> _Set exercise_
Rewrite the passage on police involvement in land administration from the words "12. Civil State" through the words "than strengthening it.", swapping "rule of law" for "constitutional order".

> _Text shown_
+ + + + + + +

9. The Rise of Police Intrusion into Land Administration
Recent police directives in Haryana invoking criminal liability under stamp, municipal, and planning laws represent a significant institutional departure. By framing administrative lapses as criminal misconduct, policing authority is extended into domains governed by revenue statutes and civil procedures.
This expansion raises critical concerns:
9.1 Jurisdictional Overreach
Police authority is investigative, not supervisory over civil administration. Sub-Registrars are governed by revenue hierarchies, with appellate mechanisms under the Registration Act. Police directives seeking to discipline or prosecute registration officials bypass statutory governance.
9.2 Presumption of Corruption
Treating revenue officers as presumptively corrupt undermines the principles of administrative law, which presume bona fide action unless proven otherwise.¹⁴
9.3 Institutional Destabilisation
Fear-driven administration encourages risk avoidance, delays, and informal practices, paradoxically increasing opportunities for rent-seeking.
10. Digital Registration and Reduced Discretion
Haryana’s adoption of integrated digital platforms (HARIS and HALRIS) has significantly reduced individual discretion. Land records, valuation benchmarks, and planning restrictions are now algorithmically linked. In such a system, the Sub-Registrar functions largely as a process validator. To attribute personalised criminal intent in a system-driven environment reflects institutional myopia.
11. Revenue Contribution and Institutional Credibility
Between 2014–15 and 2024–25, Haryana collected approximately ₹75,000 crore in stamp duty and registration fees. This consistent growth undermines narratives of systemic corruption within the revenue administration. A department generating such revenue cannot plausibly be characterised as structurally corrupt without compelling evidence.
12. Civil State vs Police State
India’s constitutional design rests on functional separation and statutory governance. The police play a crucial role in criminal justice, but they are not arbiters of all administrative morality. When policing extends into revenue adjudication and fiscal assessment, the balance between civil governance and coercive power is disturbed.
Haryana, like the rest of India, is governed through civil administration—not police fiat.
13. Conclusion
The fight against corruption is both necessary and legitimate. However, when anti-corruption rhetoric becomes a vehicle for institutional overreach, it risks undermining the rule of law. Land administration in India has evolved over centuries as a specialised, statute-bound civil function. Indiscriminate criminalisation of this domain weakens governance rather than strengthening it.

+ + + + + + +

[Data on locating visible targets]
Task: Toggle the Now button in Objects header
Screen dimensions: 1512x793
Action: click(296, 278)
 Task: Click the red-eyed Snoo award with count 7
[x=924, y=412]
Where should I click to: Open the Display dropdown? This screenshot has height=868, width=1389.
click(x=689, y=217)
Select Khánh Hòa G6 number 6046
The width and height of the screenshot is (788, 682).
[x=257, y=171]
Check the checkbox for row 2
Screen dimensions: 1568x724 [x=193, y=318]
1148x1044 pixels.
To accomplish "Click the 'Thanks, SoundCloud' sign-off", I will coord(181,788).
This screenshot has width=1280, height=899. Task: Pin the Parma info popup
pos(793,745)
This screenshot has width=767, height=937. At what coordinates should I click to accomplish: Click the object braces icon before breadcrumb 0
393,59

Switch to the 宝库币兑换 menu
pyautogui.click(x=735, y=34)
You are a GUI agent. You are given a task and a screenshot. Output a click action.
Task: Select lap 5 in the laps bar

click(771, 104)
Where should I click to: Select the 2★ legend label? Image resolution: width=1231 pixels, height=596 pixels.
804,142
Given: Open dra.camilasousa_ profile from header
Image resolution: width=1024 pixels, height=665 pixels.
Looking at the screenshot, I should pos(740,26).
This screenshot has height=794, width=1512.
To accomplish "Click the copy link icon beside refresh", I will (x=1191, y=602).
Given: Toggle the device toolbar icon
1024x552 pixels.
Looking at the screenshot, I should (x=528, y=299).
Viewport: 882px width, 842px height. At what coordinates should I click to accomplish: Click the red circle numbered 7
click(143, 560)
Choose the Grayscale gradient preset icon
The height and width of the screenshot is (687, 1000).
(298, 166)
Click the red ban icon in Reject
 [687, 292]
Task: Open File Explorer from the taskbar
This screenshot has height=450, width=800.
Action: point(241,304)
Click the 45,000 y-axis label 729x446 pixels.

+ + + + + + +

> _Written solution_
12. Civil State vs Police State
India’s constitutional design rests on functional separation and statutory governance. The police play a crucial role in criminal justice, but they are not arbiters of all administrative morality. When policing extends into revenue adjudication and fiscal assessment, the balance between civil governance and coercive power is disturbed.
Haryana, like the rest of India, is governed through civil administration—not police fiat.
13. Conclusion
The fight against corruption is both necessary and legitimate. However, when anti-corruption rhetoric becomes a vehicle for institutional overreach, it risks undermining the constitutional order. Land administration in India has evolved over centuries as a specialised, statute-bound civil function. Indiscriminate criminalisation of this domain weakens governance rather than strengthening it.